Argentine & Chili suite

Je poursuis mon récit sur l’Argentine et le Chili.

Le temps passé dans les bus est énorme en Amérique du Sud. Ces deux pays sont tout en longueur. L’Argentine s’étire sur plus de 3700 km et le Chili sur 4300 km. Autant vous dire qu’on en a mangé de la route. Mais ça tombe bien on aime ça. Dans chaque gare routière, il y a un nombre infini de compagnies de bus. Franchement elles semblent toutes assez correctes. Après, ce qui change, c’est le choix des sièges. Comme on a bien étudié la question et qu’on sent que ça vous intéresse pour votre prochain voyage en Amérique du sud, on est sympa on vous explique :

Le siège classique comme dans tout bus. Inclinaison à 130° et 45 sièges par bus. Le semi cama : 4 sièges par rangée et inclinaison à 140°; 41 sièges par bus et repose pieds. Le cama : 3 sièges par rangée et inclinaison à 150° ; 25 sièges par bus. Et le luxe : rideau entre chaque siège, repose pied, couverture. Le cama premium : alors là c’est le top du top. Inclinaison à 180° et kit de nuit (boules quiès offertes, si si, couverture ET oreiller). Bon celui-là on ne l’a pas testé, faut pas abuser non plus, on est des backpackers ou quoi. Les tarifs sont assez élevés, surtout en Argentine. Alors souvent pour nous ce fut semi cama. Les trajets en bus font vraiment partie intégrante de ce tour du monde vu le nombre d’heures passées dedans. Alors que fait on dans un bus : Des rencontres très sympa ; On dort, peu, mal mais on dort quand même; On contemple tranquillement le paysage qui défile; On lit et ça c’est drôlement chouette; On repense à tout ce qu’on a déjà vécu et c’est parfois étourdissant ; On imagine tout ce qu’il nous reste à vivre et c’est excitant; On se dit avec Coline que c’est un sacré avantage de ne pas être grandes, car on a beaucoup plus de place qu’Eric. Et bim dans les dents à tous les grands; On pense aux gens qu’on aime, donc vous qui nous lisez actuellement; On réfléchit à ce qu’on fera en rentrant en France. On rêve comme les enfants : quel métier on fera (oui je sais il est temps que je me pose la question à 51 ans;-) ) ; ce qu’on voudra changer dans notre vie, notre regard sur le monde un peu différent, etc. Et puis il y a aussi ces échanges improbables que l’on a tous les trois. Lorsque par exemple, Coline nous pose des questions existentielles qui nous prennent parfois de court, mais qui font aussi partie intégrante du voyage et de ses risques. Genre :Et si on meurt tous les trois comment les gens en France vont le savoir ? Et comment on rapatrie des corps ? Et si vous mourez et que moi je reste en vie, qui va s’occuper de moi ? Alors là bien sûr, il faut tout de suite enclencher le quatrième degré et s’amuser dans les réponses sinon ça devient vite glauque. Finalement Coline a raison de poser toutes ces questions, car cela nous permet de parler de beaucoup de choses. Et au bout du compte c’est toujours rassurant de se dire qu’on est bien vivant tous les trois.

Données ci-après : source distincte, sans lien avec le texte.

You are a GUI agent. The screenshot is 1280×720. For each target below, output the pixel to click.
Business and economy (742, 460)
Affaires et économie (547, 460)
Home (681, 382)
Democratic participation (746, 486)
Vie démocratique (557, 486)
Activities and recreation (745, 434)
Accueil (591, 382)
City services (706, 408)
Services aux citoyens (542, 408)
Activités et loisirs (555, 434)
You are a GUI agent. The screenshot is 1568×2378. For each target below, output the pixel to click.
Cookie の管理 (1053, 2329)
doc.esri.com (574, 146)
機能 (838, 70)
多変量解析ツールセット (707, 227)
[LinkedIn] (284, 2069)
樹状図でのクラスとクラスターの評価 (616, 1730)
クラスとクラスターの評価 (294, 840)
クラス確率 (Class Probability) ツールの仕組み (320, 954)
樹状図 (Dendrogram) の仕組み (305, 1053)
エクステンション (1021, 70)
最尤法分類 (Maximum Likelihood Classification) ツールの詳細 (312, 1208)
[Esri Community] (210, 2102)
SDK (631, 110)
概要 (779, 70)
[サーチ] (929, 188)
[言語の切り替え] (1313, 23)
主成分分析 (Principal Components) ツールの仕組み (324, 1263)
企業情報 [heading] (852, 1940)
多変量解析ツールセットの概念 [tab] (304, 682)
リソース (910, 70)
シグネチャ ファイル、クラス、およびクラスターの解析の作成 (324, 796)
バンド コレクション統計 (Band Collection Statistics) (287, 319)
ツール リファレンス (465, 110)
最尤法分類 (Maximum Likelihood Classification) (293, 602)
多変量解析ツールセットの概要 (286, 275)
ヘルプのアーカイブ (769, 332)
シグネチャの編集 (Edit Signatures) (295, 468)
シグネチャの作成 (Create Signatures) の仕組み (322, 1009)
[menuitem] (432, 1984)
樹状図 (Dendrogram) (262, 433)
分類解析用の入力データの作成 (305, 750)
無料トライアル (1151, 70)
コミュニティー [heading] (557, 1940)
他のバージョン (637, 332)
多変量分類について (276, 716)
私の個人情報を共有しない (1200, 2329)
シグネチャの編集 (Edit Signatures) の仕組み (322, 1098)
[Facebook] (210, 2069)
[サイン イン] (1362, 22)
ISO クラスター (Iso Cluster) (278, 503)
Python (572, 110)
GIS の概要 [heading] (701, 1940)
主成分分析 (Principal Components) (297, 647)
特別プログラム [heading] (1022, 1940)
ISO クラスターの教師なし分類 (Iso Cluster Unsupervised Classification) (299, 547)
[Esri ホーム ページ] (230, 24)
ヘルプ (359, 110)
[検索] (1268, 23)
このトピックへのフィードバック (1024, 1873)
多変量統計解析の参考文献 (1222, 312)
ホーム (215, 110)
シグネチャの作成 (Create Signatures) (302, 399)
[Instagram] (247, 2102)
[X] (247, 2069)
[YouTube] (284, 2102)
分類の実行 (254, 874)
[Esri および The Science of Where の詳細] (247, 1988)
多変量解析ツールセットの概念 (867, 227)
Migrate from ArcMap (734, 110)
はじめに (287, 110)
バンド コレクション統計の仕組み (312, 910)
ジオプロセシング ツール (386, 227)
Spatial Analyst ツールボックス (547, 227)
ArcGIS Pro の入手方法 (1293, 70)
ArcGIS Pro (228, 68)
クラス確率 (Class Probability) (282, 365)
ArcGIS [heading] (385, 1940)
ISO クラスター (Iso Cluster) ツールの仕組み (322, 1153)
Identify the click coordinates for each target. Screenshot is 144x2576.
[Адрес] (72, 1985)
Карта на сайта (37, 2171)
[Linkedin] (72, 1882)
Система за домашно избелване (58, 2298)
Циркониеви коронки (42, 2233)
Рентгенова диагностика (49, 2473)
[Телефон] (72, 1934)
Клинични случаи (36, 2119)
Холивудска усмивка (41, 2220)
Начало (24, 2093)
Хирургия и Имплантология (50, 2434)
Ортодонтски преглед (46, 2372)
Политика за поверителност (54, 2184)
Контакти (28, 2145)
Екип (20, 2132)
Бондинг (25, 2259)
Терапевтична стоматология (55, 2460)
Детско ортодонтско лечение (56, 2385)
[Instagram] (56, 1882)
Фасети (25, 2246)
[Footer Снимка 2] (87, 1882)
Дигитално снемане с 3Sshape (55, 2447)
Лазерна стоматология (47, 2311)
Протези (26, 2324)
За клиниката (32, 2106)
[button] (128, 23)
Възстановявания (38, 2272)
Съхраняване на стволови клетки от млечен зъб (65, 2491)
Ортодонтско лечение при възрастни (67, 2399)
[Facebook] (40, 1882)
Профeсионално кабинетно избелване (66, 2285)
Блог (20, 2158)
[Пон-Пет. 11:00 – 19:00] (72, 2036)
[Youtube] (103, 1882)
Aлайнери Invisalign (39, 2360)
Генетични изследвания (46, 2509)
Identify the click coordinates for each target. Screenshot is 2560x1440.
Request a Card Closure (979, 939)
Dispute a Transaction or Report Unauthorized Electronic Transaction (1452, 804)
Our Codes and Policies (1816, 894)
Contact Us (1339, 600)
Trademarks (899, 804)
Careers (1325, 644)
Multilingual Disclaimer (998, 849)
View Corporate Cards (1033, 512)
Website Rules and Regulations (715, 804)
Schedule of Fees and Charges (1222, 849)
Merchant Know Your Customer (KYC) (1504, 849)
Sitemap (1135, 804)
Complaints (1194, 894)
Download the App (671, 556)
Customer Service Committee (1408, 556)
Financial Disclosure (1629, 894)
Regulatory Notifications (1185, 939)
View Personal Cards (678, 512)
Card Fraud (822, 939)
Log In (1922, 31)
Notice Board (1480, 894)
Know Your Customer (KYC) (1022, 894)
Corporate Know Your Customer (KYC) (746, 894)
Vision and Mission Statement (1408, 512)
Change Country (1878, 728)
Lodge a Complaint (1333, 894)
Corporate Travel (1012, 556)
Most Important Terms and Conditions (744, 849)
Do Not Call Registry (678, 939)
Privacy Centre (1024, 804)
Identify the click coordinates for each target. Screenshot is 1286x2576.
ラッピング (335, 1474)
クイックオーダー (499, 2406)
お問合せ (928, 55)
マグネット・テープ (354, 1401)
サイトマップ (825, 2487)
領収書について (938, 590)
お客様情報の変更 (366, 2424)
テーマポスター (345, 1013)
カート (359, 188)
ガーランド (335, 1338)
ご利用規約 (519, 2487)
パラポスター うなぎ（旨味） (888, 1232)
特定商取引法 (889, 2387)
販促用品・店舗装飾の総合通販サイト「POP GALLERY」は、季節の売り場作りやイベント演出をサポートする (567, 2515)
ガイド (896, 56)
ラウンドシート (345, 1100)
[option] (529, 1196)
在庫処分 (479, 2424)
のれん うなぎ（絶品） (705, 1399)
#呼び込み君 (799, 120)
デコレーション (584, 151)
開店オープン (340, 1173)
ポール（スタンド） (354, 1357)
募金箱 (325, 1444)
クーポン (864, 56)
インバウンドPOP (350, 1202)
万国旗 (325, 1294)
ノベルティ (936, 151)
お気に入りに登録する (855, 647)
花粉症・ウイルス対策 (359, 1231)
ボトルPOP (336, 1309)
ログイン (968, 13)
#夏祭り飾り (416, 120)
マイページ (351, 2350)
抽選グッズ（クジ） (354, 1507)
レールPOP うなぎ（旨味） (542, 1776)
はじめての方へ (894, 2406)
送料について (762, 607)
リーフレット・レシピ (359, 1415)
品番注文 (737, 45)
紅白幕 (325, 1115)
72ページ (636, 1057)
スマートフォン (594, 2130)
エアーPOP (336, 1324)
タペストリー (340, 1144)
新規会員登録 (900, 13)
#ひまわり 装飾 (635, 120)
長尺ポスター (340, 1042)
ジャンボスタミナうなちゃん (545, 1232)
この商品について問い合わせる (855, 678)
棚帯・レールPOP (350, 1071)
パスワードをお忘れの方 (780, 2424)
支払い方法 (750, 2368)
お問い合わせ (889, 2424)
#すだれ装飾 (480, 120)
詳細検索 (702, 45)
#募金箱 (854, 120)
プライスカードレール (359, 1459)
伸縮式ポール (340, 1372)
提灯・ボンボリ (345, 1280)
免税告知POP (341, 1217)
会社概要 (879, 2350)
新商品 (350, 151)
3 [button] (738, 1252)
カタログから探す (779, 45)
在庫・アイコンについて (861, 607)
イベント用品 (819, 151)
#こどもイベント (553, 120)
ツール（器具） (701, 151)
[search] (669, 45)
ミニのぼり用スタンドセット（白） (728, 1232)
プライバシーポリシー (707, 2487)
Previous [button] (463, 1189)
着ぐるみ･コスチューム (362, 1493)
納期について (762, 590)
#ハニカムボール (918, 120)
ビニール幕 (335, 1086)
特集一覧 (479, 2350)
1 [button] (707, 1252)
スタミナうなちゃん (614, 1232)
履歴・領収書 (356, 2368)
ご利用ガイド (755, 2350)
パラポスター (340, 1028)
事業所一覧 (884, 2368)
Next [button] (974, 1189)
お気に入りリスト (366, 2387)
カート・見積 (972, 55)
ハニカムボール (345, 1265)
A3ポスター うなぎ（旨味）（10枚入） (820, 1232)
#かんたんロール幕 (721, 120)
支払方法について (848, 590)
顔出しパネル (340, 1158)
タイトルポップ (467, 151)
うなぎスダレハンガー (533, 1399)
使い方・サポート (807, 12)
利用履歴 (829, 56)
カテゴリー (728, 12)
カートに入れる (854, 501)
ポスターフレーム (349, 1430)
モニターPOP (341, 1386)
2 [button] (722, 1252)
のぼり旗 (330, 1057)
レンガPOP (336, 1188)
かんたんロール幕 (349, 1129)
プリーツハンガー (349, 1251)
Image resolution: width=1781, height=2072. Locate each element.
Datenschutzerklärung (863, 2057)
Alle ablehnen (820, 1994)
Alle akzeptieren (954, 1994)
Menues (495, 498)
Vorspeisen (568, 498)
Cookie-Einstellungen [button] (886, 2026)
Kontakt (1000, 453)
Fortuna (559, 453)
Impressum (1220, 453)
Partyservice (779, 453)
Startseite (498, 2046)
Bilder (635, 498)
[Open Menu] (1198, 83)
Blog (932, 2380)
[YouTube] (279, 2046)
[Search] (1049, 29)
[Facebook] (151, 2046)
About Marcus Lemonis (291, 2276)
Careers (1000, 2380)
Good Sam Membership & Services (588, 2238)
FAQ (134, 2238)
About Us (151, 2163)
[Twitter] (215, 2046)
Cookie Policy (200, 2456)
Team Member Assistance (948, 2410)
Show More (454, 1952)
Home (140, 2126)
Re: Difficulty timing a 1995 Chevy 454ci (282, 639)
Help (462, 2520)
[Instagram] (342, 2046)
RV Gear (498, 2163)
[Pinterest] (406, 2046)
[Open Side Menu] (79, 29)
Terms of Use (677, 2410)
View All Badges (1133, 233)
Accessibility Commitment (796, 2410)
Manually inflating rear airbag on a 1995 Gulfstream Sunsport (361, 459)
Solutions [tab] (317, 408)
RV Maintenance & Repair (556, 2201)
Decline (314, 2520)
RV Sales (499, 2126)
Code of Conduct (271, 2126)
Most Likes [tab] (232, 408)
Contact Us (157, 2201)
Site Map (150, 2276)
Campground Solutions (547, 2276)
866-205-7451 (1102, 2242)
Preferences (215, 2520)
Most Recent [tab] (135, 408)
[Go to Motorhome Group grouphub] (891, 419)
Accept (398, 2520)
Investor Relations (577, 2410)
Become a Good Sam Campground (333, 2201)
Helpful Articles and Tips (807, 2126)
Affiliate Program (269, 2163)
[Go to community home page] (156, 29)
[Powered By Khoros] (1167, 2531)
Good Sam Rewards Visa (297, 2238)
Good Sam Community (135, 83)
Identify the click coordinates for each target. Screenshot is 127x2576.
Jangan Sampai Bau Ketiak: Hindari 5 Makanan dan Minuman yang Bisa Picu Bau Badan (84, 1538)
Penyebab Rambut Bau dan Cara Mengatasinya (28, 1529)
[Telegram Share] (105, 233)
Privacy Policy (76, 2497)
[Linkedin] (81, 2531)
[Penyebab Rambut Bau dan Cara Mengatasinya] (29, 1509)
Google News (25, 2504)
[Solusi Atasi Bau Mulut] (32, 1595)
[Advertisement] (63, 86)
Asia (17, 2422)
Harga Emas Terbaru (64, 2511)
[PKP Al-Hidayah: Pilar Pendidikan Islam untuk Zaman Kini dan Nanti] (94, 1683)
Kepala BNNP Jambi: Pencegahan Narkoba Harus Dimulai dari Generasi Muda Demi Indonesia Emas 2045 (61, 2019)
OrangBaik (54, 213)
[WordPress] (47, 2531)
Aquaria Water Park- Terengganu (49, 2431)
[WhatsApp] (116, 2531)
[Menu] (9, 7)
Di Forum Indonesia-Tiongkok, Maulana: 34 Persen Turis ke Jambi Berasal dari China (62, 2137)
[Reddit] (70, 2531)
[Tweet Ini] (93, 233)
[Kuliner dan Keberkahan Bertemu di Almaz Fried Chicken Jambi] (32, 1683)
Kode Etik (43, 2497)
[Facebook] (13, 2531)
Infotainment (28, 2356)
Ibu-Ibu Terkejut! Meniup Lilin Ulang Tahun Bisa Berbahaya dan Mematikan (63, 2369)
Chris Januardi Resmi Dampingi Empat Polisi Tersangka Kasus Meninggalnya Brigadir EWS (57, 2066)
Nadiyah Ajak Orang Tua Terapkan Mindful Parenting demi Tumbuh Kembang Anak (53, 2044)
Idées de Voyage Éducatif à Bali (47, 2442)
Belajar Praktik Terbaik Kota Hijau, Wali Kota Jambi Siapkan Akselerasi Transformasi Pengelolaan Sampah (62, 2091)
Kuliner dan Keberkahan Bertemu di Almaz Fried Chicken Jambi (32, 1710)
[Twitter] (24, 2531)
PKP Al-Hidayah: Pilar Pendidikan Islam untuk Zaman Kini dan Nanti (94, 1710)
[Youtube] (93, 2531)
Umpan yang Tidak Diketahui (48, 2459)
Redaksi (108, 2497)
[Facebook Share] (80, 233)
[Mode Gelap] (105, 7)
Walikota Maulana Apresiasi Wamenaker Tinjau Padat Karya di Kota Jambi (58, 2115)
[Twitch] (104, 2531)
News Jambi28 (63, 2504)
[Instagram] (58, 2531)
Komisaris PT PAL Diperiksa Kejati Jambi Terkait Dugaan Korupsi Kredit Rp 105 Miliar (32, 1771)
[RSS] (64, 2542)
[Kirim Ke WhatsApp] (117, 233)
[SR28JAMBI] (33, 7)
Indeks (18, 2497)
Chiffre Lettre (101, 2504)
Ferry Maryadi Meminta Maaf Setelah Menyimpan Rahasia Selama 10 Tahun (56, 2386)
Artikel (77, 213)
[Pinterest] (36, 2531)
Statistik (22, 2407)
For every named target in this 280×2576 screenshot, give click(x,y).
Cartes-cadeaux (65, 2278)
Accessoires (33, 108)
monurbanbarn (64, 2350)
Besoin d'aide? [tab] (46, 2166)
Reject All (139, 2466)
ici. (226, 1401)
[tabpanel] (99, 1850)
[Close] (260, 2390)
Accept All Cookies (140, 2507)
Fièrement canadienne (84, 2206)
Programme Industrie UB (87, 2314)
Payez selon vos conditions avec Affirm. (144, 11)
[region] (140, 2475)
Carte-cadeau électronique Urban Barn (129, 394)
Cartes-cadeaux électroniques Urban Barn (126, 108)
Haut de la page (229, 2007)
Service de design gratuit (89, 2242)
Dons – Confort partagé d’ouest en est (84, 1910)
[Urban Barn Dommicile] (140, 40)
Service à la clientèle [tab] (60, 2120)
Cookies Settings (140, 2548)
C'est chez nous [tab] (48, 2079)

Un autre sujet non moins important et palpitant évoqué par Coline : Mais quel âge ont les acteurs de la série FRIENDS ? Mais oui c’est vrai ça, je ne m’étais jamais posé la question. Faut vous dire que Coline regarde souvent cette série pendant notre voyage et rit autant que plusieurs générations avant elle, dont moi bien sûr. Et bien figurez vous, que d’après nos recherches, il s’avère que tous ces acteurs ont mon âge. Ils oscillent tous entre 50 ans et 55 ans. Non mais c’est dingue non ! Ainsi donc tout le monde vieillit même ceux qu’on croit intemporels. En lisant des infos sur eux, et en regardant leurs photos (oui oui j’ai mon petit côté Paris Match et potins) on se dit que finalement c’est une chance de ne pas être célèbre et d’avoir vécu une petite vie pépère. Pas besoin de chirurgie esthétique, pas de problème avec le temps qui passe. Aucune peur du regard des autres, puisqu’à priori les personnes que vous aimez vous voient régulièrement. N’empêche que pour Coline, se rendre compte que ces jeunes acteurs dans la série ont l’âge de ses parents, lui a paru étrange voire irréel 😉 Et je n’oublie jamais de rappeler à Coline que je me suis assise dans le fameux canapé de Friends lors de notre visite des studios Warner à Los Angeles. Ça en jette non ? Bon voilà c’était pour vous partager le style de nos échanges.

Je reprends mon récit en Argentine.

Après notre superbe randonnée vers le Fitz Roy, nous en avons fait une autre superbe à El Chalten.

Puis nous sommes remontés plus au nord dans la ville de Bariloche.

BARILOCHE

Quand on lit des infos sur cette ville on a un peu froid dans le dos. C’est en effet ici qu’un certain nombre de nazis vinrent se réfugier après la seconde guerre mondiale. On lit dans les guides que cet endroit ressemble à la Suisse. Pour le côté lacs et montagnes sans aucun doute. Pour le nombre de magasins vendant du chocolat aussi. En revanche, le cliché avec ces pauvres chiens St Bernard sur les places, posant pour des photos avec les touristes est affligeant. Moi quand je rentre, je fonce voir Brigitte Bardot pour défendre les animaux avec elle.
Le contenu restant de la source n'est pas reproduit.